■ Excerpt:
I removed the section below because it implies that if someone claiming to be a witness to revelation is found to have told a lie, or made an inaccurate prediction then he did not witness the revelation, and that if he is found to have made an accurate prediction then he did witness revelation. I predicted the colts to win the 2007 super bowl, but that doesnt mean my statements about God are true. The fallacy here is an appeal to authority, I believe.
Removed paragraph: Believers have a number of stratagems to counter this argument. It assumes, for example, that none of them make verifiable predictions about what can be found in history or science. The presence of a testable proposition in a revelation may provide a way to assess the credentials of the prophet who claims to speak for a deity; an error about an inter-subjectively demonstrable fact casts doubt on the remaining propositions that cannot be verified. —The preceding unsigned comment was added by Tritium6 ( talk • contribs) 20:05, 17 April 2007 (UTC).
I see two logical problems with this argument. One is that it seems to be saying all revelations can't be true and then implies because of that none should be believed to be true. However isn't this the fallacy of the Excluded middle since its certainly possible that one is true and all the rest false?
Secondly, you could apply the probability argument to atheism or agnosticism as well, since you could argue choosing them is also probably in incorrect choice. I can't be the first to realize these things so is there any sources that make these cases that could be included in the article as it needs a balance in my opinion? 67.161.205.170 ( talk) 09:06, 17 April 2009 (UTC)
But, as this is supposed to be about improving the article- I don't know of any major sources which have voiced these objections. I'm an atheist, and while I reckon a counterarguments section would be good, I'm yet to find any major figures who've specifically attacked this argument. When I next get a chance, I might have a look (but that could be a while). In the meantime, you could probably Google the argument and search through the first few pages- you'd be surprised what it can turn up. 122.106.160.244 ( talk) 12:45, 18 April 2009 (UTC)
This equation, by the way, also represents the chances of all the "belief in God" faiths as well, because from the standpoint of probability, all those believers in God might be wrong, and atheists could be correct. So basically we are back to 1/n, where n is equal to all the inconsistent faiths including atheism. Just so it's not as confusing, we can say that d = n+1; this yields an atheism-inclusive probability of 1/d that any one faith, including atheism, is correct.

■ Task requirements:
a) From the talk-page discussion, write out the passage starting with "I see two logical" and going on through "the rest false?".
b) In the talk-page discussion, which team did the first commenter predict would win the 2007 Super Bowl?
c) Extend the talk-page discussion about the inconsistent-revelations argument, beginning right after its final sentence.

■ Provided material:
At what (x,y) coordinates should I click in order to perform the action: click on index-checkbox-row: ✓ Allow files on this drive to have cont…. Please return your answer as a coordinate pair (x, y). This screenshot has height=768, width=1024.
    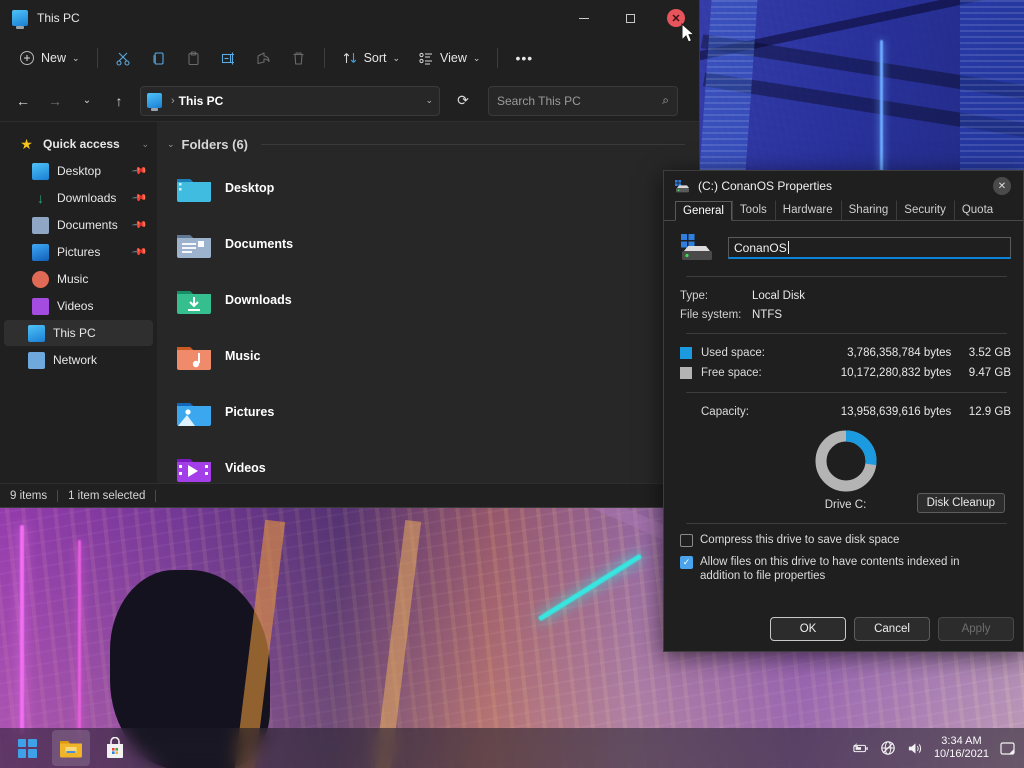
    Looking at the image, I should click on (846, 569).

■ Expected outputs:
a)
I see two logical problems with this argument. One is that it seems to be saying all revelations can't be true and then implies because of that none should be believed to be true. However isn't this the fallacy of the Excluded middle since its certainly possible that one is true and all the rest false?

b) The Colts.

c)
I'm REALLY late to this party (the original comment starting this discussion was back in 2007), but I just wanted to point out that whether the arguments themselves are flawed, the purpose of the article is simply to document the argument and its basis. I certainly agree that there are logical fallacies in these arguments, and further that logic and faith are frequently mutually exclusive. But regardless of the validity of the argument or the logical sets that are incorrectly included or excluded, I think this article does a good job of explaining the argument as a whole, and how it is often applied to the topic of atheism. Keep in mind as well that it is one of several major arguments against the existence of God, and those other arguments address the issue from other standpoints. — KieferSkunk ( talk) — 19:46, 16 May 2011 (UTC)
"Either there is a god (religion of all types) or there isn't (atheism), therefore an atheist has a 1 in 2 chance of being right." Wrong. Hinduism, Shintoism and as far as I know all folk religions are polytheist so either there are gods, there is a god or there are no gods at all. To say that there are 2 possibilities so one is as likely as the other might be sound mathematically but the mechanics of theology or philosophy are different. Say I play along with the mathematical approach; as I've demonstrated there are 3 possiblities and not 2 so an atheist has a 1/3 chance of being right...and therefore a 2/3 chance of being wrong. "That is, if there are 50 different possible gods a believer has only a 1 percent chance of picking correctly." Dead wrong again and this time mathematically unsound. There are far more gods than religions; as I've pointed out already there are polytheistic faiths; take Shintoism where there is a god in everything; if Shintoism is false then there are a limited number of gods and since Amaterasu is a goddess in Shintoism only then if Shintoism is false then Amaterasu and all of the other deities exclusive to Shintoism don't exist. In other words there isn't an equal chance of God, Amaterasu and Fujin existing. If Shintoism is false then neither Amaterasu nor Fujin exist as they are only gods in the Shinto religion while God is unaffected as he is the deity of the Abrahamic faiths. 86.42.121.148 ( talk) 22:37, 15 June 2014 (UTC)
Could someone please tidy up the first paragraph, as the first word is above the entire paragraph. Thankyou. —Preceding unsigned comment added by 78.33.99.227 ( talk) 08:37, 7 September 2010 (UTC)
I think the "systematic description" section should be removed. It doesn't cite any sources, it's mathematically dodgy, and it has only given fruit to silly disputes above ("logical problems" thread).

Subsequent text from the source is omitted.